__EXERCISE REQUIREMENTS__: Give only a number in reply. It should be how many lines in the records contain the string "computer".

INPUT MATERIAL Block Start

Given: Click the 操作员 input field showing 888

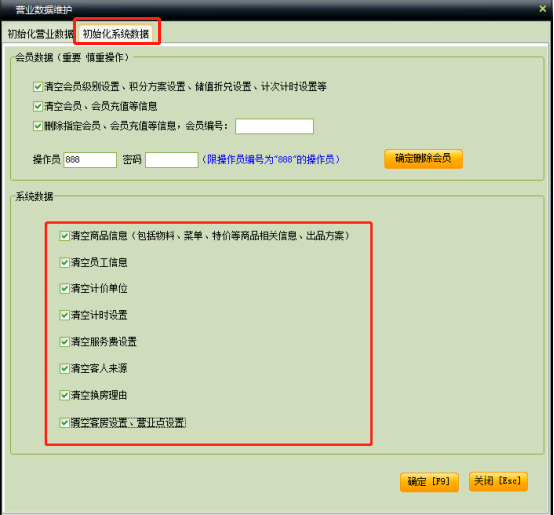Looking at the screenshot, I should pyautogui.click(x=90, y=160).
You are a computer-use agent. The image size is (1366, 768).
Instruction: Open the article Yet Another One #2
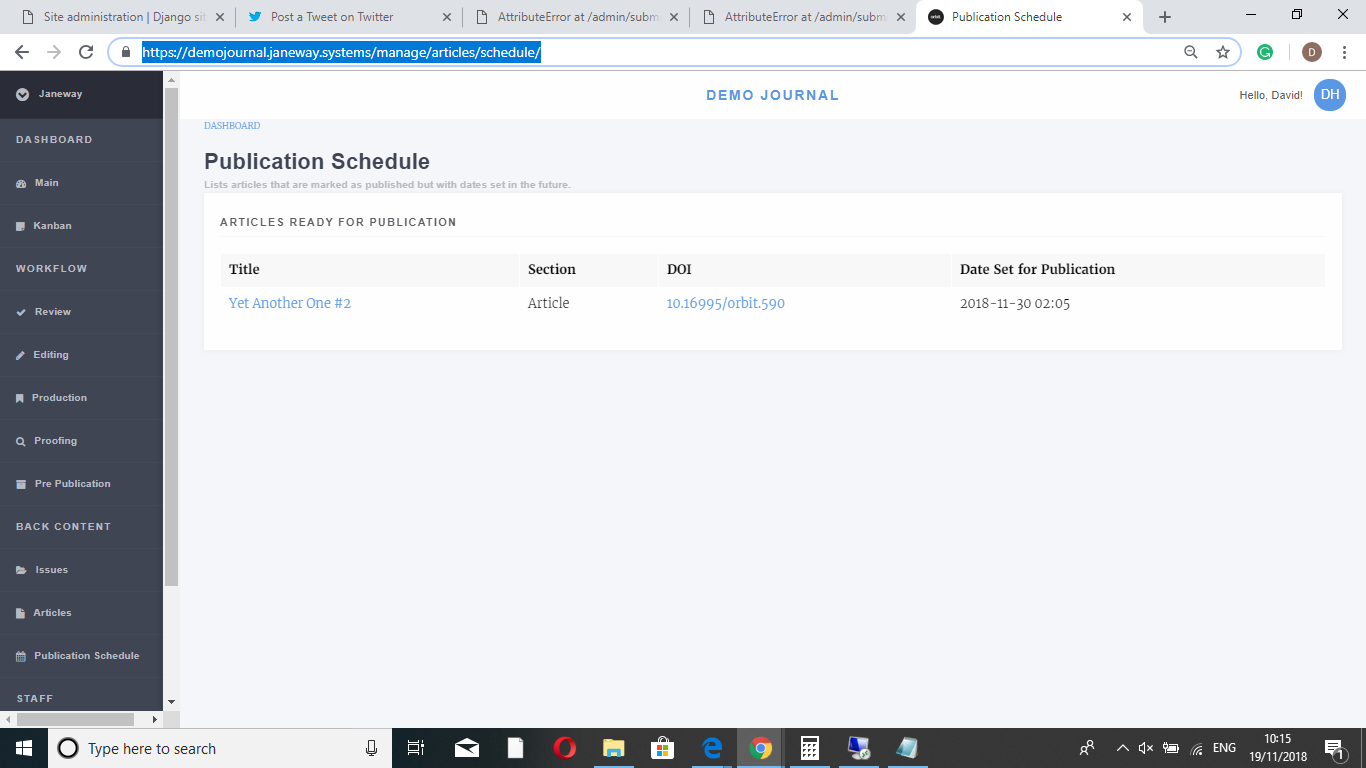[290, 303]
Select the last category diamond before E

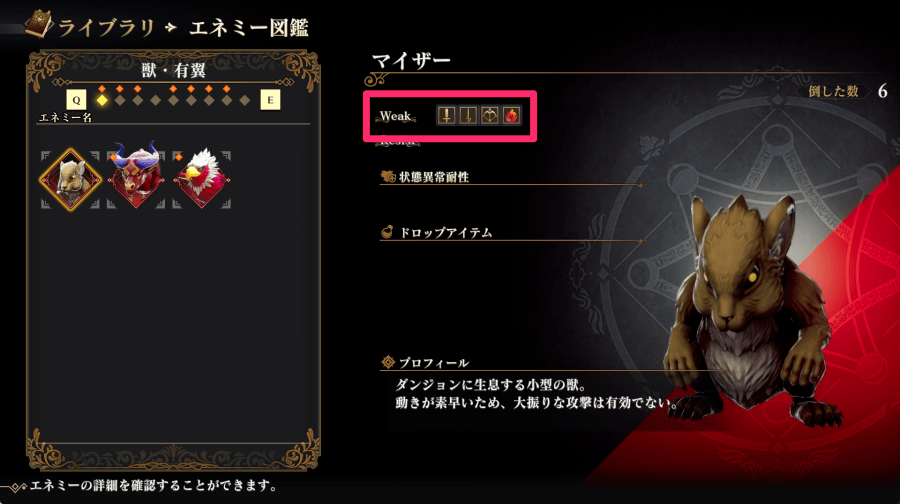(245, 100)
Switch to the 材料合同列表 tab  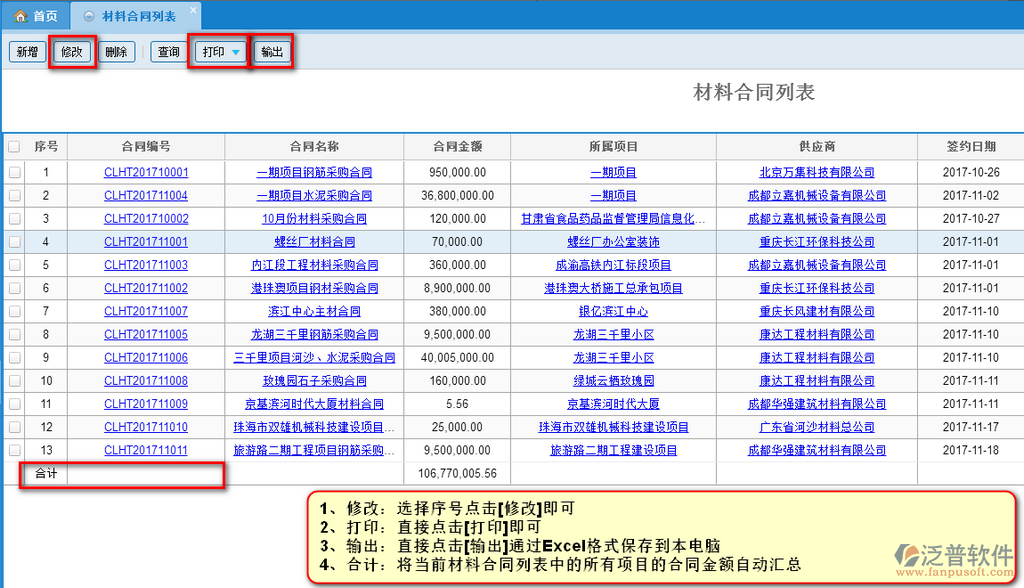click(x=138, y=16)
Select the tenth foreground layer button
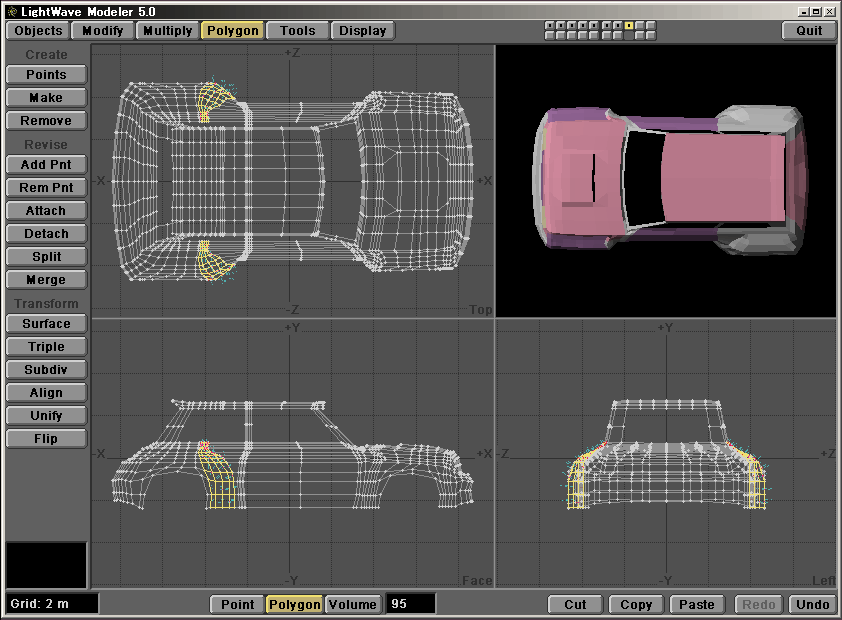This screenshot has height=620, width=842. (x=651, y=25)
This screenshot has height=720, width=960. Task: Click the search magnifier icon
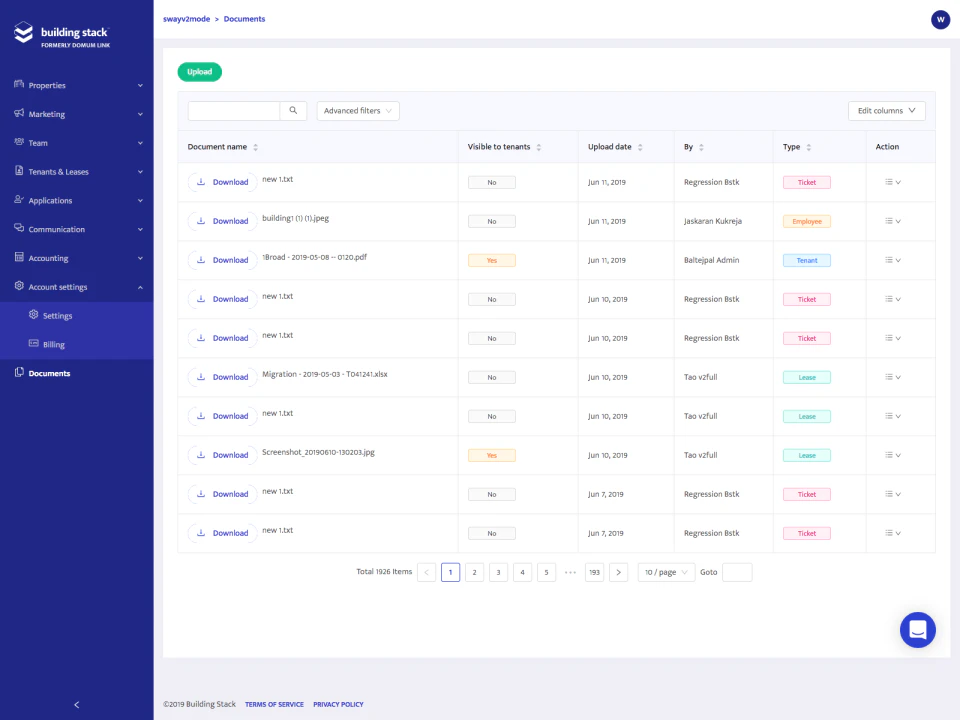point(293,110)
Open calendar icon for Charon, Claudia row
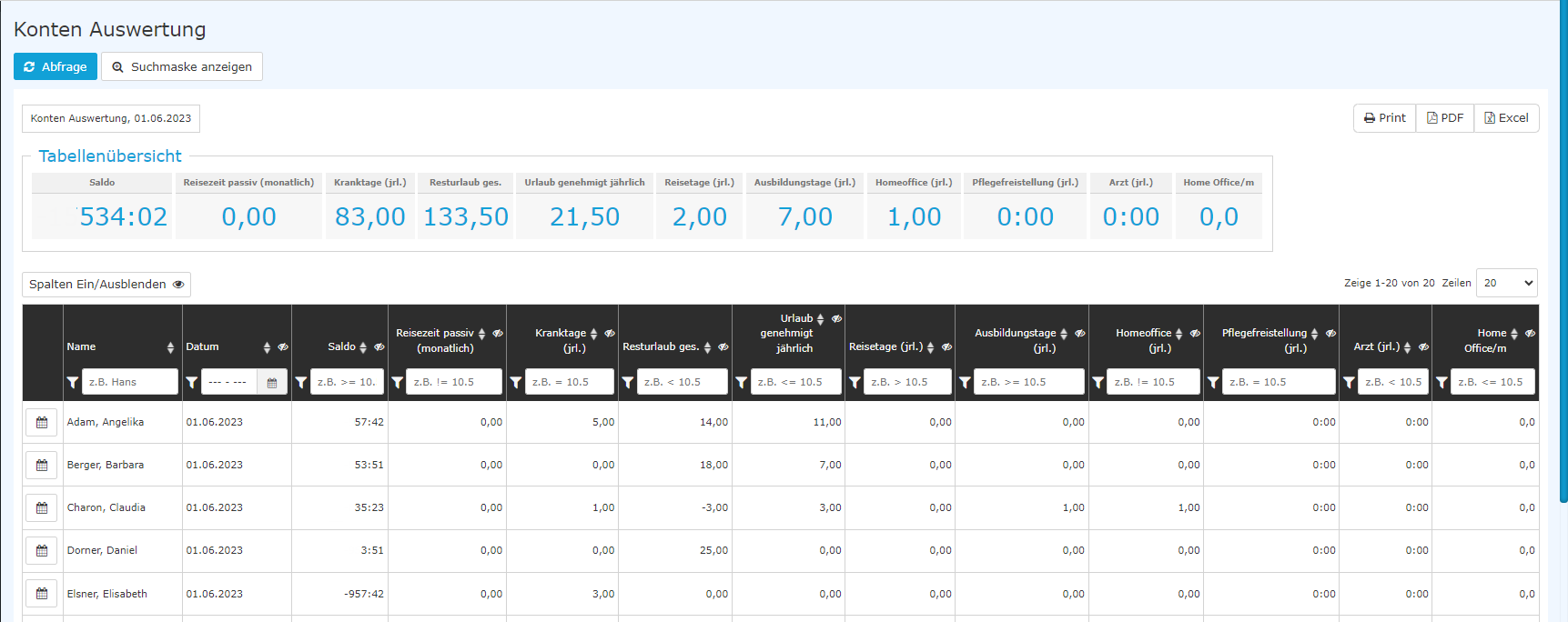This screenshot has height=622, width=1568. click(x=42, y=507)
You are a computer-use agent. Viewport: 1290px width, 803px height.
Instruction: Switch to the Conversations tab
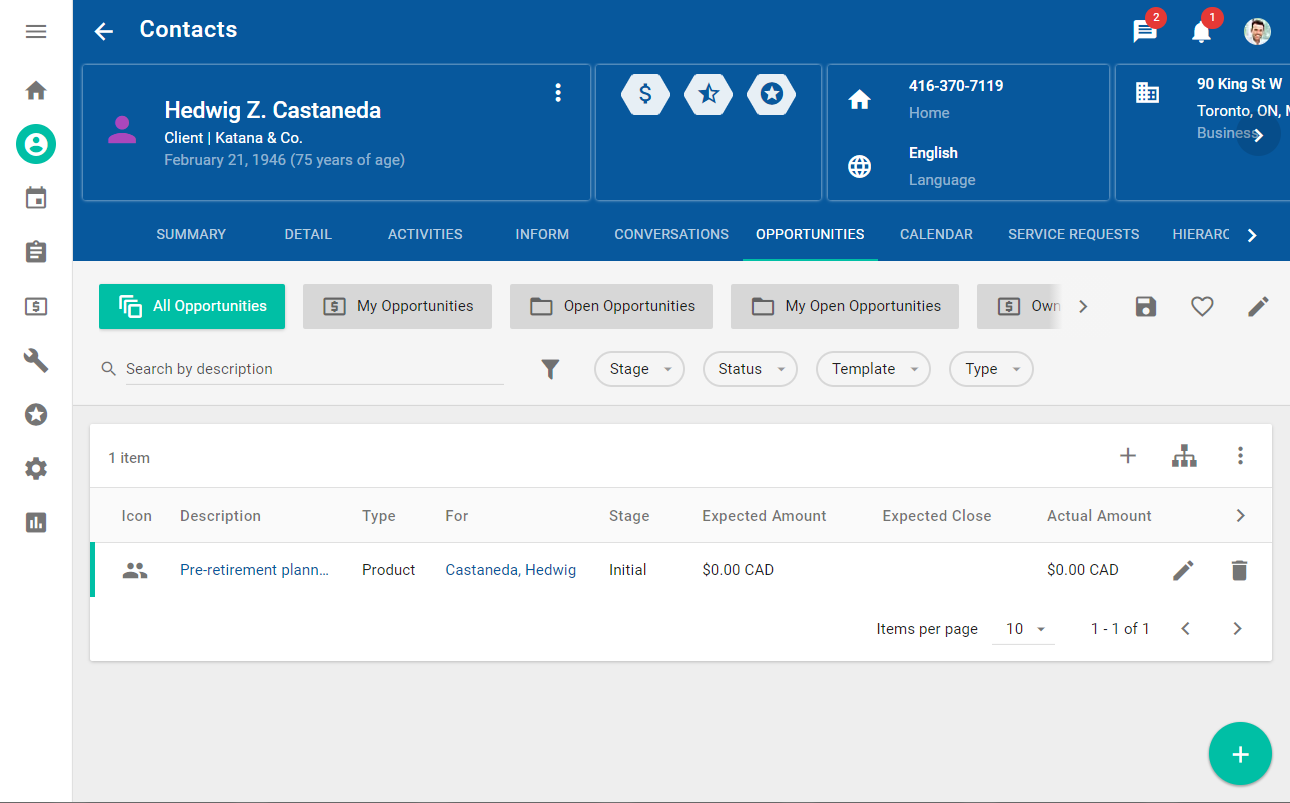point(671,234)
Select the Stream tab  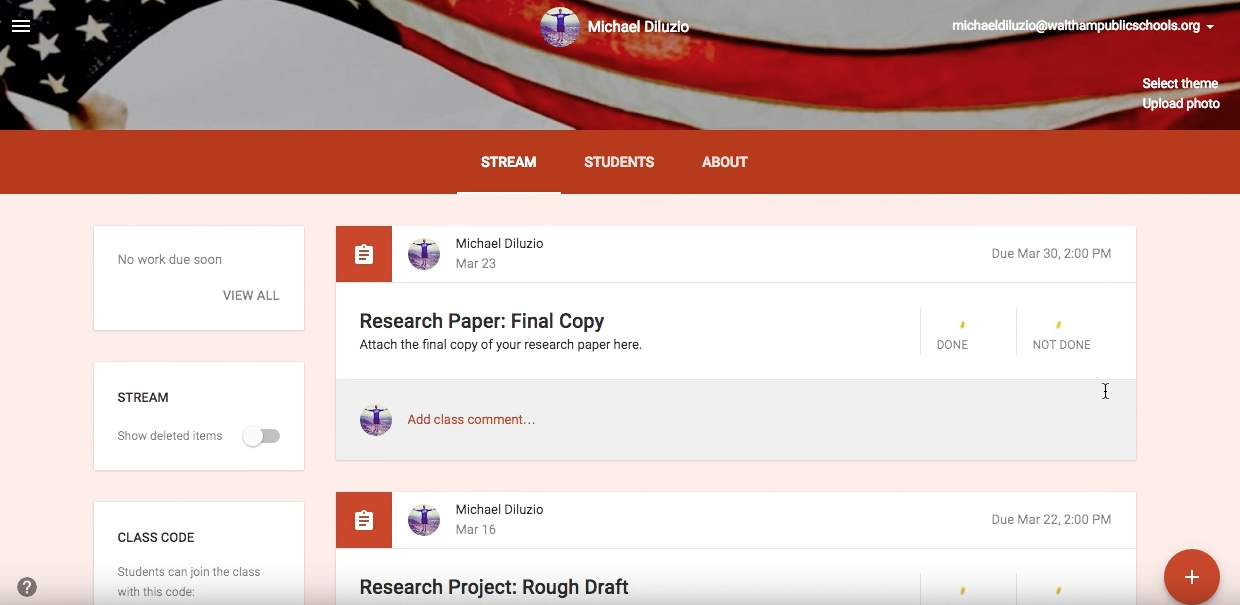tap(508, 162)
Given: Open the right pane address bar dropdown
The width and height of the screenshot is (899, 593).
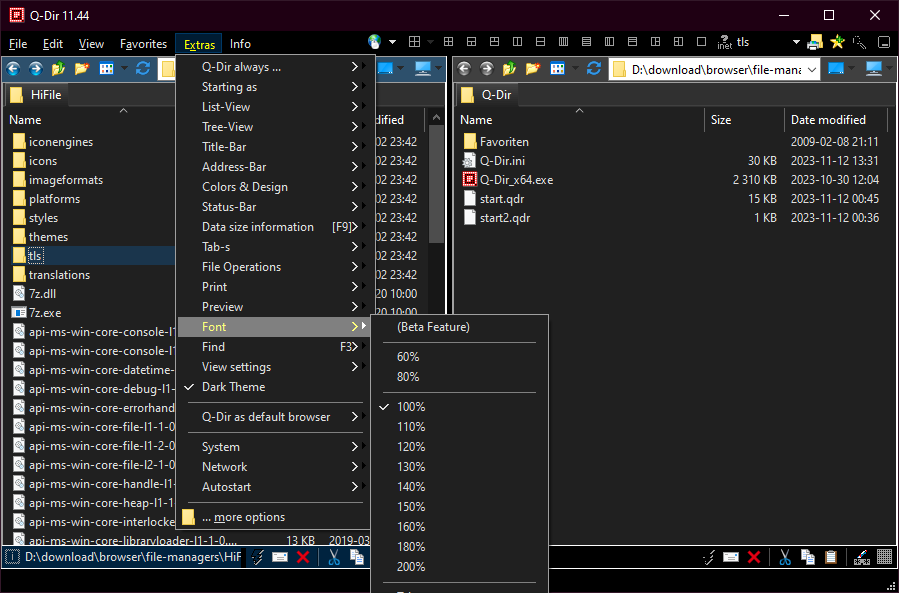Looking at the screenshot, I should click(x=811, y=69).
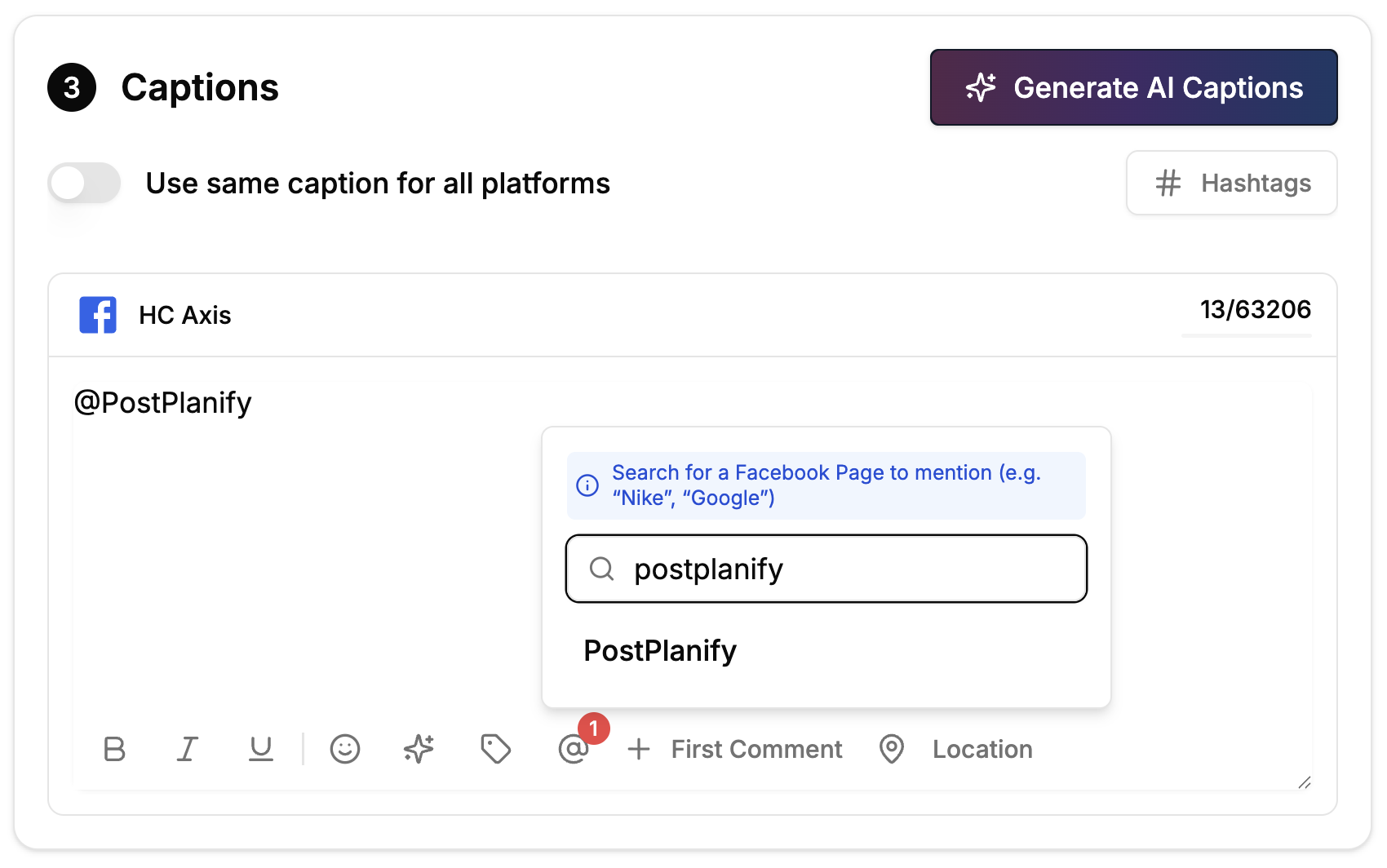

INPUT MATERIAL Block End

__RESPONSE TO THE TASK__: 2